# Wee Foal 38 question



## Bonny (Jan 8, 2015)

Ok I am going to try and ask/ explaine this to get the best possible answer.

A couple of years ago I worked with wee foal and tested 8 wee foal 38's. All 8 wee foal 38's were tested with the same urine sample. The goal was to determine the accuracy of the 38's. There were 8 samples from 4 different batches. we took 1 test from each batch and tested with the urine, non diluted as suggested by wee foal directions. 2 out of 4 tests were positive. 2 negative.

The second set of tests from the 4 batches were tested with urine diluted 25% with distilled water, as suggested on directions if the urine was thick. Again 2 of 4 tests were positive 2 negative.

Some tested positive that were diluted some tested negative, so conclusion was diluted or not it didnt matter, and it didnt matter which batch the test came from.

That makes me believe that when using a wee foal 38 its 50% possible to get a false NEGATIVE on a pregnant mare. ( the urine used was from a mare 65 days in foal)

So understanding one can get a false negative 50% of the time on a pregnant mare, My question is this... Has anyone had a false POSITIVE result from a wee foal 38?

If youve had a false positve using wee foal 38 can you please explaine the situation to me?

I have a friend with a small shetland mare that had a positive result twice , once at about 40 days post breeding, once at 60 days post breeding. We are thinking of doing a wee foal 120 to confirm if she is in fact bred or not, with so many questions surrounding the 38's. The mare is now roughly 170 days from last cover date. Mare has not returned into heat.

So again if you have had or know of anyone having a false POSITIVE please share for my own benifit


----------



## lkblazin (Jan 8, 2015)

I have a mare that I believe to be pregnant. I tested her around 40days. It came up negative. I feel that she is pregnant due to bodily changes ( big belly, large bag, cranky). Although who knows maybe its a false pregnancy. I also got a blank show on my other mare. She is indeed pregnant. I did three tests on her they allllll came out smeared and blurry. I paid 170 something for all the tests. I will never do that again.

Hope this kinda helps you. Its just my experience with the test.


----------



## Rocklone Miniature Horses (Jan 8, 2015)

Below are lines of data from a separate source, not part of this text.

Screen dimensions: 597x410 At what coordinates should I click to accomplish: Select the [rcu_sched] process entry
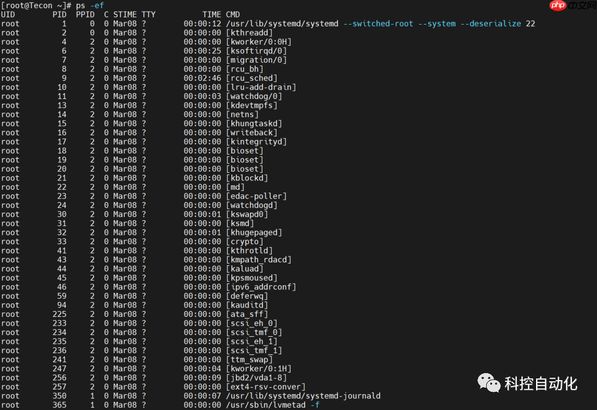click(251, 77)
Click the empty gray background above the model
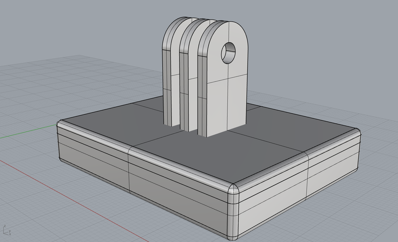Screen dimensions: 398x242 [317, 38]
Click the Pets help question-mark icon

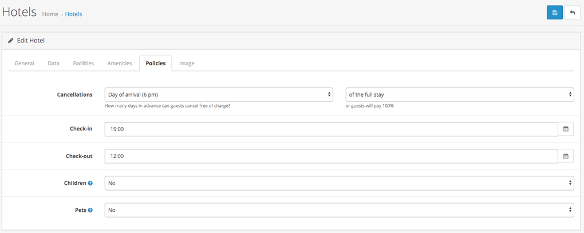tap(90, 210)
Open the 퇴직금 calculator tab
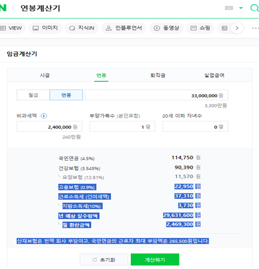This screenshot has width=259, height=269. [158, 75]
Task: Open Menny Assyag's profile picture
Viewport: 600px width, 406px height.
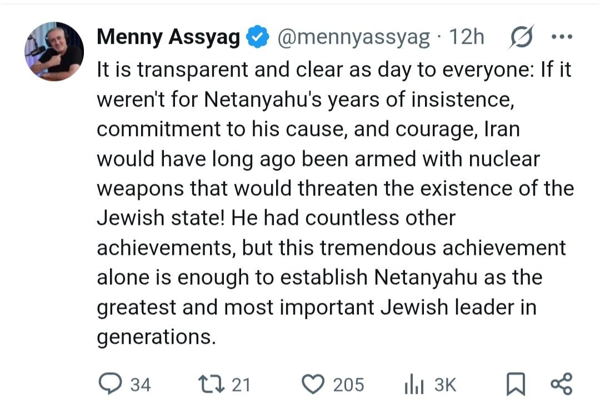Action: (x=54, y=52)
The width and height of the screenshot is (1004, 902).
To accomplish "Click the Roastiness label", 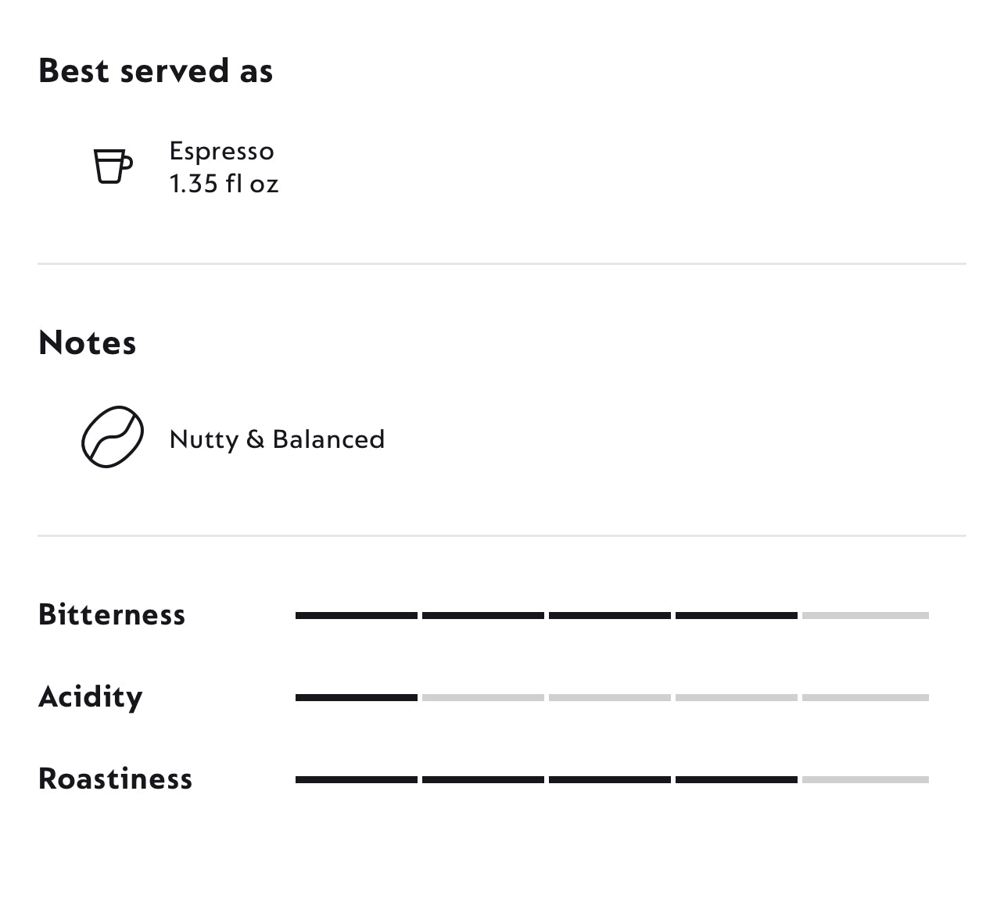I will click(x=115, y=779).
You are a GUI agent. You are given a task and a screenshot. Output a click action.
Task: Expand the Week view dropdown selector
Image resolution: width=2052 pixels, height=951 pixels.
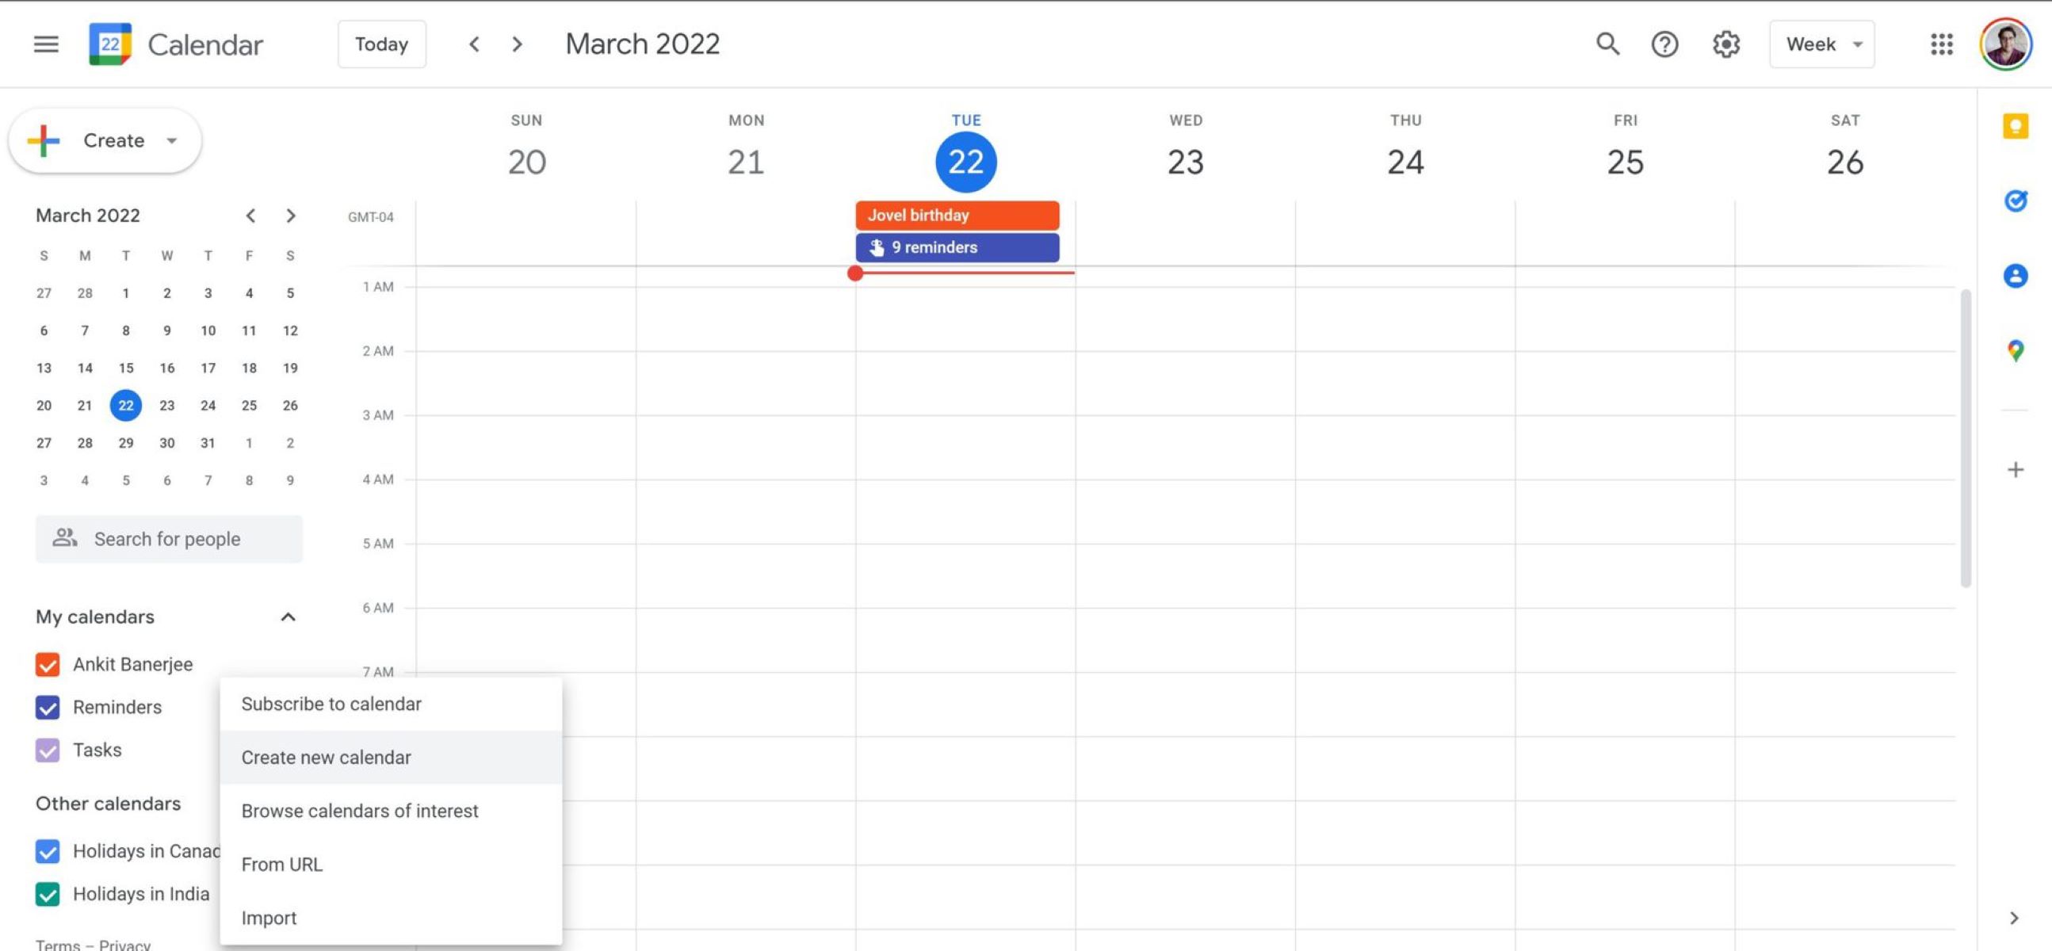pyautogui.click(x=1823, y=43)
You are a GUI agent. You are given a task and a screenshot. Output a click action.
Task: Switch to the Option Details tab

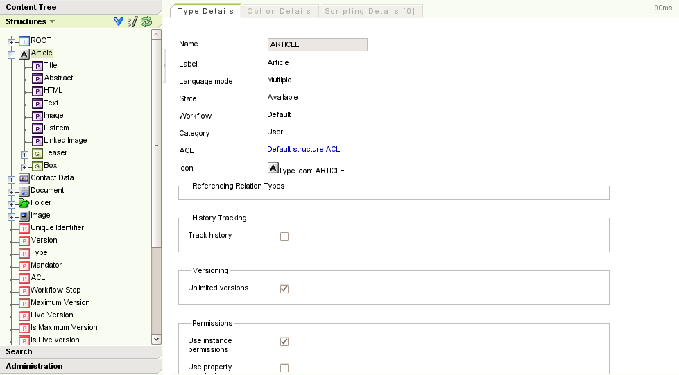pos(279,11)
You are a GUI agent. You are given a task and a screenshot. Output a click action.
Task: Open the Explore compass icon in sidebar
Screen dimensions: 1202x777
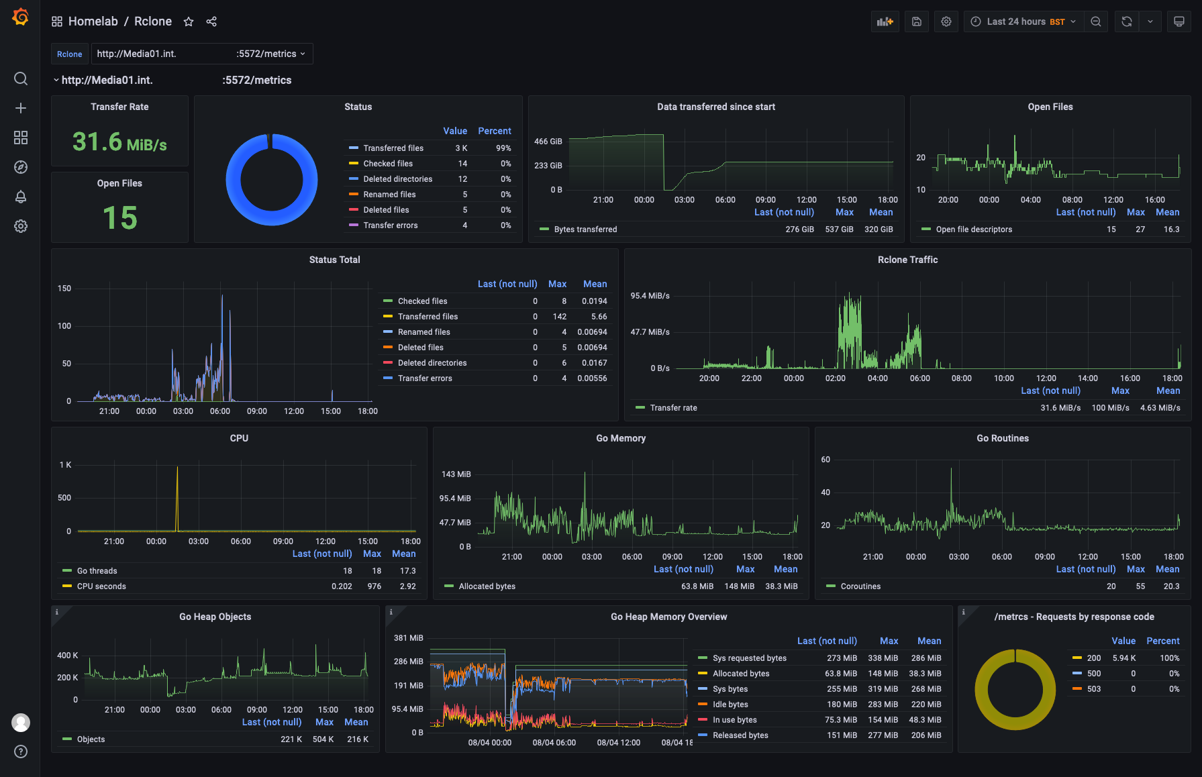coord(20,167)
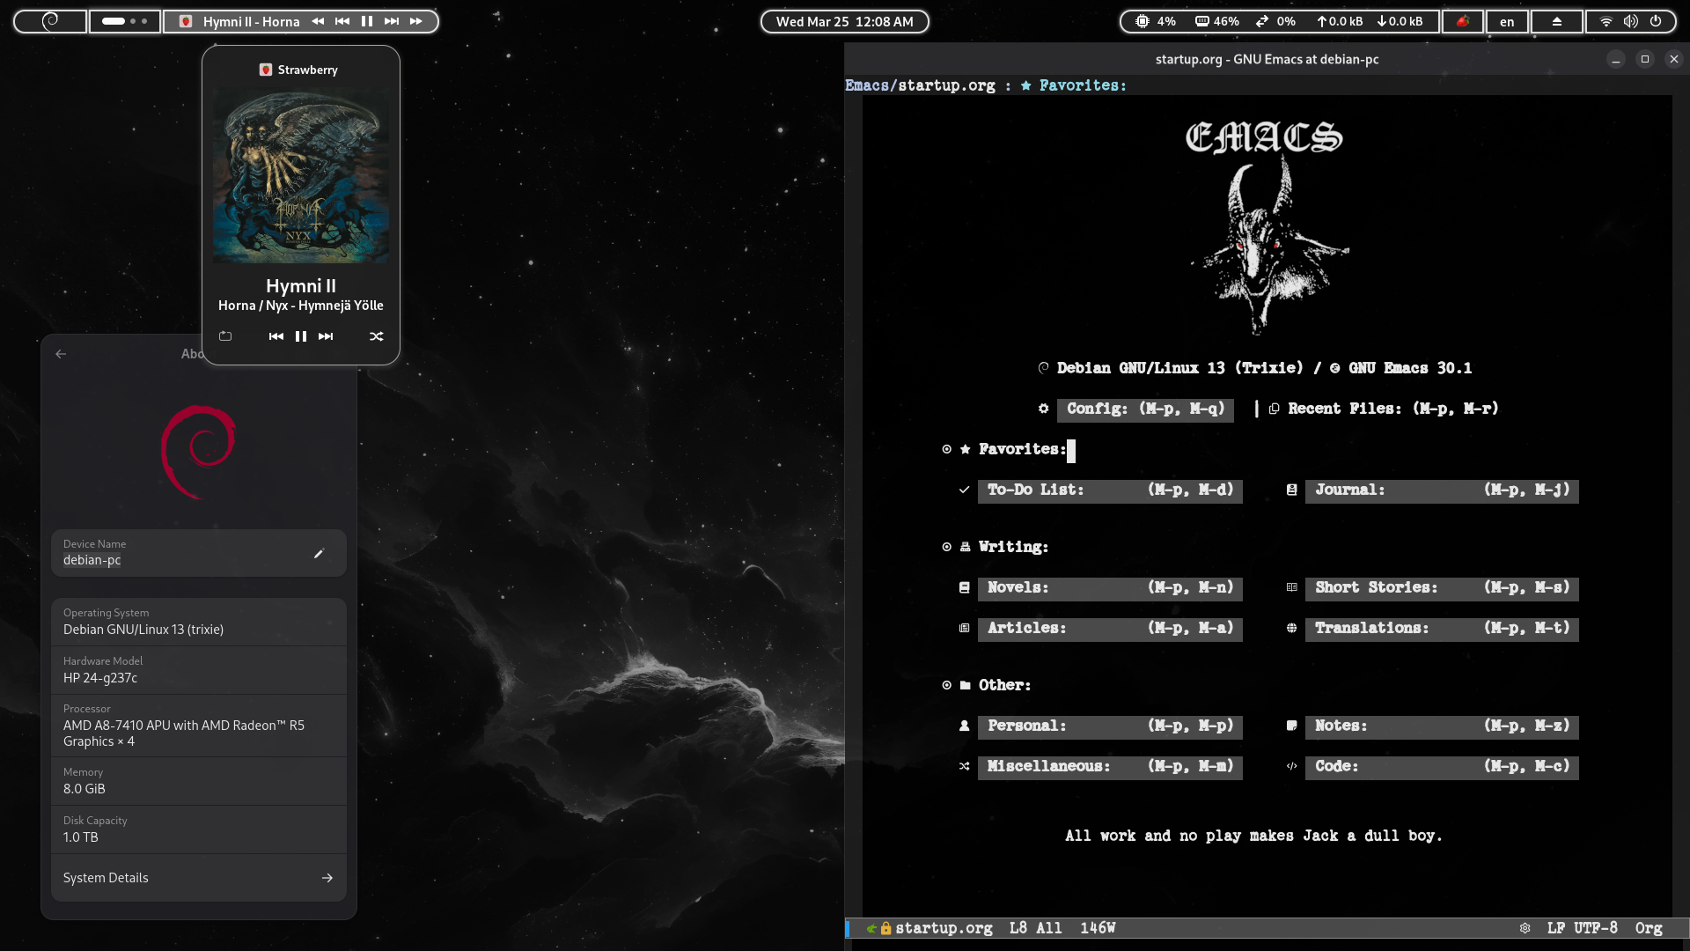Skip to next track in Strawberry popup
The image size is (1690, 951).
(x=326, y=336)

My wee38 had a faint positive line on it, and the mare came back into season a few days later so according to the company this meant that the mare had slipped a foal.


----------



##  (Jan 8, 2015)

I have never used the wee foal tests, but from what I've read here on many different threads, the wee38 is really not accurate. But many have said that the wee120 has been quite accurate.


----------



## Chilam (Jan 9, 2015)

I tested three mares with 38 last summer. All three came negative. Two of mares asre for sure pregnant, one looks like she could be but not confirmed. One I probably tested too late (60-120 days), she might have been pregnant before I thought she could be, because she seems to "be" in heat cycles when pregnant too.. One was tested at about 60 days, she is confirmed to be pregnant ant last one, the not sure-mare, was tested at 50 days.


----------



## targetsmom (Jan 9, 2015)

I actually ran a test similar to the ones the OP did on the Wee Foal 38 when I got a negative result on a mare I thought was positive. Since I had an extra test, I ran a second test on the same urine sample right after the first one. When that one came back positive, I lost all faith in the Wee Foal 38s but I have always had good luck (100% accuracy) with the 120s. I have read a lot of similar results from other forum members so I don't think it was just me or my mares. I also think the 2 tests are based on very different measures and one reason I like the 120 is because it supposedly won't give a false positive if the mare lost the foal, like I believe the 38 can.


----------



##  (Jan 9, 2015)

Hi Mary. I'm so glad you saw this, as I knew you had several experiences with the wee foal test, but couldn't remember the specifics, but knew the wee foal 38 was the one you had problems with. So glad you're still here for us!!!


----------



## QueenBey (Jan 10, 2015)

120 was right on the money for me, have been told terrible things about the 38 and a lot of stockists won't sell it in Australia because it's so unreliable.


----------



## Bonny (Jan 10, 2015)

Thank You so very much for sharing your experiences!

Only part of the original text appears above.